* _The task_
Could the whole of the data below be written out verbatim?

Collected data entries:
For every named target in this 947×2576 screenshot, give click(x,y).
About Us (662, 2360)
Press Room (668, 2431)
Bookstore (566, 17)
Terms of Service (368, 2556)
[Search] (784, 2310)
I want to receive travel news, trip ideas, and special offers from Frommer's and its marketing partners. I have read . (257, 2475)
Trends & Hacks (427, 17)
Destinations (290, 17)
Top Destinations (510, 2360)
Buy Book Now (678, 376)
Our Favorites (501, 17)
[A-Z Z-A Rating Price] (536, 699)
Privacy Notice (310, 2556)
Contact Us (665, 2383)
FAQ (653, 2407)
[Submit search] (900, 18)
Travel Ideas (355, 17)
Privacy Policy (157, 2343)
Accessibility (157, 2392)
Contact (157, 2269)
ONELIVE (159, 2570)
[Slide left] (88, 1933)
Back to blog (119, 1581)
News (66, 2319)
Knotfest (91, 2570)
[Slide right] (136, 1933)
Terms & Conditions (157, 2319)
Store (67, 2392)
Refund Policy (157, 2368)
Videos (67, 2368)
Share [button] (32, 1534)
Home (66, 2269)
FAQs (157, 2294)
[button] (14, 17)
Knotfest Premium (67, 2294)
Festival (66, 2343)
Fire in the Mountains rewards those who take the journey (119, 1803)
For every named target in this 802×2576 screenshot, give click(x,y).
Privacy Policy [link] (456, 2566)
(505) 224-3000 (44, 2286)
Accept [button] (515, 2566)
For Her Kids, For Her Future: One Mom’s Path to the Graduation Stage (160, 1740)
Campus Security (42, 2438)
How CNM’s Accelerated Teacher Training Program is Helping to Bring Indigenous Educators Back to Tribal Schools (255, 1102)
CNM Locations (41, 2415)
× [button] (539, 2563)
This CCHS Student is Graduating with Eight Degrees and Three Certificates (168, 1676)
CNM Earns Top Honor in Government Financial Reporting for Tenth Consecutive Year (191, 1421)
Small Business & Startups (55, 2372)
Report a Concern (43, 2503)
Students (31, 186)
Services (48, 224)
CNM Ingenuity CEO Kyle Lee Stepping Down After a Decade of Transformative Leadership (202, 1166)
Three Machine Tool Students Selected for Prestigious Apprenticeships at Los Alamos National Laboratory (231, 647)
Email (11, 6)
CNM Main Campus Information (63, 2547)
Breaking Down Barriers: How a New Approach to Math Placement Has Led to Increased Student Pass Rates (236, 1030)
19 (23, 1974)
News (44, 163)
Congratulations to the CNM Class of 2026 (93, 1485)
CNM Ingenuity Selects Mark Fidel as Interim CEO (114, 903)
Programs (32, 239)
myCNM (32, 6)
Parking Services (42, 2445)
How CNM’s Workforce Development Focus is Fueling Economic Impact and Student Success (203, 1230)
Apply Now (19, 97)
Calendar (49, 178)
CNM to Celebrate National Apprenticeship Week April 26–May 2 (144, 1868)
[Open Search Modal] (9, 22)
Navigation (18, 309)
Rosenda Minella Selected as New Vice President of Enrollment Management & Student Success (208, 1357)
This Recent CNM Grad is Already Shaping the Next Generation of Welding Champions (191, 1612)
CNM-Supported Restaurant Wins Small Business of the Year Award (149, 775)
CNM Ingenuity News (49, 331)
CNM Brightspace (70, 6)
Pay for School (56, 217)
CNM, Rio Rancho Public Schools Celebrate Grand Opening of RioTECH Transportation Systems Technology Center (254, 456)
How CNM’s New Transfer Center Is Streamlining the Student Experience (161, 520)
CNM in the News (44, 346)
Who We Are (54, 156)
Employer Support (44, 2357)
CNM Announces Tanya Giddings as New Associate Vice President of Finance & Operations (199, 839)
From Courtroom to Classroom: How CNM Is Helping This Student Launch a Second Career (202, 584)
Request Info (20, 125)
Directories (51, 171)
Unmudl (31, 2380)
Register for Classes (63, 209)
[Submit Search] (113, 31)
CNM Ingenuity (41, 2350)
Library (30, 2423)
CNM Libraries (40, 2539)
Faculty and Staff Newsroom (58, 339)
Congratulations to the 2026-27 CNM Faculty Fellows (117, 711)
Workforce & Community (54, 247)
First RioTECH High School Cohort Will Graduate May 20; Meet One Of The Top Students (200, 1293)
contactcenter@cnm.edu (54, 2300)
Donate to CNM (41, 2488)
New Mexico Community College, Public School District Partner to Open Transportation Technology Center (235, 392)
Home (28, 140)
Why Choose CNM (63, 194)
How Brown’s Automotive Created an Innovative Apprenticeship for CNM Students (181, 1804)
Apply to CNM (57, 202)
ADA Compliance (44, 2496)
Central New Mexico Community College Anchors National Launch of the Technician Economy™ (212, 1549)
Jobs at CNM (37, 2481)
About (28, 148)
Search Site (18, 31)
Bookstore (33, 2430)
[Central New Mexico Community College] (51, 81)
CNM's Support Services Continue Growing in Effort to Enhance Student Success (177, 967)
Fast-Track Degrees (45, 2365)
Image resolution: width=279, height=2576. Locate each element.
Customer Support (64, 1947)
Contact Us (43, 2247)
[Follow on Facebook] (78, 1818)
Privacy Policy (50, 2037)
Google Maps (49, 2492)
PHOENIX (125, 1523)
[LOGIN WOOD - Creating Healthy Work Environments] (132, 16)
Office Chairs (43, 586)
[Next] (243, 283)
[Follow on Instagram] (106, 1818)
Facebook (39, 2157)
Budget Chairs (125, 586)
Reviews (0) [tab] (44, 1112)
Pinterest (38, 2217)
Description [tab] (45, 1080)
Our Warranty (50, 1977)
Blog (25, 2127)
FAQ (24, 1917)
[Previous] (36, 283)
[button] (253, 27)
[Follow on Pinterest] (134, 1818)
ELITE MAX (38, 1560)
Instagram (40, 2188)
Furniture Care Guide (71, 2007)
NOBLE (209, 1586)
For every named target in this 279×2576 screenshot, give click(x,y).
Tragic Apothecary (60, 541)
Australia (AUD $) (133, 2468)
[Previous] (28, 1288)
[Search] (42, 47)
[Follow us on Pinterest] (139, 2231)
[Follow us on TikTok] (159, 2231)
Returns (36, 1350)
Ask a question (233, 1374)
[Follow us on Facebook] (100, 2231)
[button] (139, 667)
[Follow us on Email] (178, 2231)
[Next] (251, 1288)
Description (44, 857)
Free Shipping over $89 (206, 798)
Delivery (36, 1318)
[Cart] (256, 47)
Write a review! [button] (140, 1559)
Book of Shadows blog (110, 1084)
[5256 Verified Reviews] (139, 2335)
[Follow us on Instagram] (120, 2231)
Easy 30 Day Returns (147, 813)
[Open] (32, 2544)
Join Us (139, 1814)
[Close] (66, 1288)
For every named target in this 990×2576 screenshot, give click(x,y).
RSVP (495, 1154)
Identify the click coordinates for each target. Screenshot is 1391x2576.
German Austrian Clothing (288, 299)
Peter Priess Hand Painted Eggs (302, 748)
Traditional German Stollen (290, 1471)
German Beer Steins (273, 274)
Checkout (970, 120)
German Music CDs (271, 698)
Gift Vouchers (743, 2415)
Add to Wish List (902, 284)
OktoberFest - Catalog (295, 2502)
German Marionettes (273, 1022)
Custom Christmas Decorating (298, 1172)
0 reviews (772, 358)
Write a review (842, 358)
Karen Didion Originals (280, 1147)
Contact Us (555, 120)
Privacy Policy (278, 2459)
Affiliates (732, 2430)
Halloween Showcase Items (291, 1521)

* _Output of the exercise_
For every named target in this 947×2576 screenshot, give click(x,y).
About Us (662, 2360)
Press Room (668, 2431)
Bookstore (566, 17)
Terms of Service (368, 2556)
[Search] (784, 2310)
I want to receive travel news, trip ideas, and special offers from Frommer's and its marketing partners. I have read . (257, 2475)
Trends & Hacks (427, 17)
Destinations (290, 17)
Top Destinations (510, 2360)
Buy Book Now (678, 376)
Our Favorites (501, 17)
[A-Z Z-A Rating Price] (536, 699)
Privacy Notice (310, 2556)
Contact Us (665, 2383)
FAQ (653, 2407)
[Submit search] (900, 18)
Travel Ideas (355, 17)
Privacy Policy (157, 2343)
Accessibility (157, 2392)
Contact (157, 2269)
ONELIVE (159, 2570)
[Slide left] (88, 1933)
Back to blog (119, 1581)
News (66, 2319)
Knotfest (91, 2570)
[Slide right] (136, 1933)
Terms & Conditions (157, 2319)
Store (67, 2392)
Refund Policy (157, 2368)
Videos (67, 2368)
Share [button] (32, 1534)
Home (66, 2269)
FAQs (157, 2294)
[button] (14, 17)
Knotfest Premium (67, 2294)
Festival (66, 2343)
Fire in the Mountains rewards those who take the journey (119, 1803)
For every named target in this 802×2576 screenshot, give click(x,y).
Privacy Policy [link] (456, 2566)
(505) 224-3000 (44, 2286)
Accept [button] (515, 2566)
For Her Kids, For Her Future: One Mom’s Path to the Graduation Stage (160, 1740)
Campus Security (42, 2438)
How CNM’s Accelerated Teacher Training Program is Helping to Bring Indigenous Educators Back to Tribal Schools (255, 1102)
CNM Locations (41, 2415)
× [button] (539, 2563)
This CCHS Student is Graduating with Eight Degrees and Three Certificates (168, 1676)
CNM Earns Top Honor in Government Financial Reporting for Tenth Consecutive Year (191, 1421)
Small Business & Startups (55, 2372)
Report a Concern (43, 2503)
Students (31, 186)
Services (48, 224)
CNM Ingenuity CEO Kyle Lee Stepping Down After a Decade of Transformative Leadership (202, 1166)
Three Machine Tool Students Selected for Prestigious Apprenticeships at Los Alamos National Laboratory (231, 647)
Email (11, 6)
CNM Main Campus Information (63, 2547)
Breaking Down Barriers: How a New Approach to Math Placement Has Led to Increased Student Pass Rates (236, 1030)
19 (23, 1974)
News (44, 163)
Congratulations to the CNM Class of 2026 (93, 1485)
CNM Ingenuity Selects Mark Fidel as Interim CEO (114, 903)
Programs (32, 239)
myCNM (32, 6)
Parking Services (42, 2445)
How CNM’s Workforce Development Focus is Fueling Economic Impact and Student Success (203, 1230)
Apply Now (19, 97)
Calendar (49, 178)
CNM to Celebrate National Apprenticeship Week April 26–May 2 (144, 1868)
[Open Search Modal] (9, 22)
Navigation (18, 309)
Rosenda Minella Selected as New Vice President of Enrollment Management & Student Success (208, 1357)
This Recent CNM Grad is Already Shaping the Next Generation of Welding Champions (191, 1612)
CNM-Supported Restaurant Wins Small Business of the Year Award (149, 775)
CNM Ingenuity News (49, 331)
CNM Brightspace (70, 6)
Pay for School (56, 217)
CNM, Rio Rancho Public Schools Celebrate Grand Opening of RioTECH Transportation Systems Technology Center (254, 456)
How CNM’s New Transfer Center Is Streamlining the Student Experience (161, 520)
CNM in the News (44, 346)
Who We Are (54, 156)
Employer Support (44, 2357)
CNM Announces Tanya Giddings as New Associate Vice President of Finance & Operations (199, 839)
From Courtroom to Classroom: How CNM Is Helping This Student Launch a Second Career (202, 584)
Request Info (20, 125)
Directories (51, 171)
Unmudl (31, 2380)
Register for Classes (63, 209)
[Submit Search] (113, 31)
CNM Ingenuity (41, 2350)
Library (30, 2423)
CNM Libraries (40, 2539)
Faculty and Staff Newsroom (58, 339)
Congratulations to the 2026-27 CNM Faculty Fellows (117, 711)
Workforce & Community (54, 247)
First RioTECH High School Cohort Will Graduate May 20; Meet One Of The Top Students (200, 1293)
contactcenter@cnm.edu (54, 2300)
Donate to CNM (41, 2488)
New Mexico Community College, Public School District Partner to Open Transportation Technology Center (235, 392)
Home (28, 140)
Why Choose CNM (63, 194)
How Brown’s Automotive Created an Innovative Apprenticeship for CNM Students (181, 1804)
Apply to CNM (57, 202)
ADA Compliance (44, 2496)
Central New Mexico Community College Anchors National Launch of the Technician Economy™ (212, 1549)
Jobs at CNM (37, 2481)
About (28, 148)
Search Site (18, 31)
Bookstore (33, 2430)
[Central New Mexico Community College] (51, 81)
CNM's Support Services Continue Growing in Effort to Enhance Student Success (177, 967)
Fast-Track Degrees (45, 2365)
Image resolution: width=279, height=2576. Locate each element.
Customer Support (64, 1947)
Contact Us (43, 2247)
[Follow on Facebook] (78, 1818)
Privacy Policy (50, 2037)
Google Maps (49, 2492)
PHOENIX (125, 1523)
[LOGIN WOOD - Creating Healthy Work Environments] (132, 16)
Office Chairs (43, 586)
[Next] (243, 283)
[Follow on Instagram] (106, 1818)
Facebook (39, 2157)
Budget Chairs (125, 586)
Reviews (0) [tab] (44, 1112)
Pinterest (38, 2217)
Description [tab] (45, 1080)
Our Warranty (50, 1977)
Blog (25, 2127)
FAQ (24, 1917)
[Previous] (36, 283)
[button] (253, 27)
[Follow on Pinterest] (134, 1818)
ELITE MAX (38, 1560)
Instagram (40, 2188)
Furniture Care Guide (71, 2007)
NOBLE (209, 1586)
For every named target in this 279×2576 screenshot, give click(x,y).
Tragic Apothecary (60, 541)
Australia (AUD $) (133, 2468)
[Previous] (28, 1288)
[Search] (42, 47)
[Follow us on Pinterest] (139, 2231)
[Follow us on TikTok] (159, 2231)
Returns (36, 1350)
Ask a question (233, 1374)
[Follow us on Facebook] (100, 2231)
[button] (139, 667)
[Follow us on Email] (178, 2231)
[Next] (251, 1288)
Description (44, 857)
Free Shipping over $89 (206, 798)
Delivery (36, 1318)
[Cart] (256, 47)
Write a review! [button] (140, 1559)
Book of Shadows blog (110, 1084)
[5256 Verified Reviews] (139, 2335)
[Follow us on Instagram] (120, 2231)
Easy 30 Day Returns (147, 813)
[Open] (32, 2544)
Join Us (139, 1814)
[Close] (66, 1288)
For every named target in this 990×2576 screenshot, give click(x,y).
RSVP (495, 1154)
Identify the click coordinates for each target. Screenshot is 1391x2576.
German Austrian Clothing (288, 299)
Peter Priess Hand Painted Eggs (302, 748)
Traditional German Stollen (290, 1471)
German Beer Steins (273, 274)
Checkout (970, 120)
German Music CDs (271, 698)
Gift Vouchers (743, 2415)
Add to Wish List (902, 284)
OktoberFest - Catalog (295, 2502)
German Marionettes (273, 1022)
Custom Christmas Decorating (298, 1172)
0 reviews (772, 358)
Write a review (842, 358)
Karen Didion Originals (280, 1147)
Contact Us (555, 120)
Privacy Policy (278, 2459)
Affiliates (732, 2430)
Halloween Showcase Items (291, 1521)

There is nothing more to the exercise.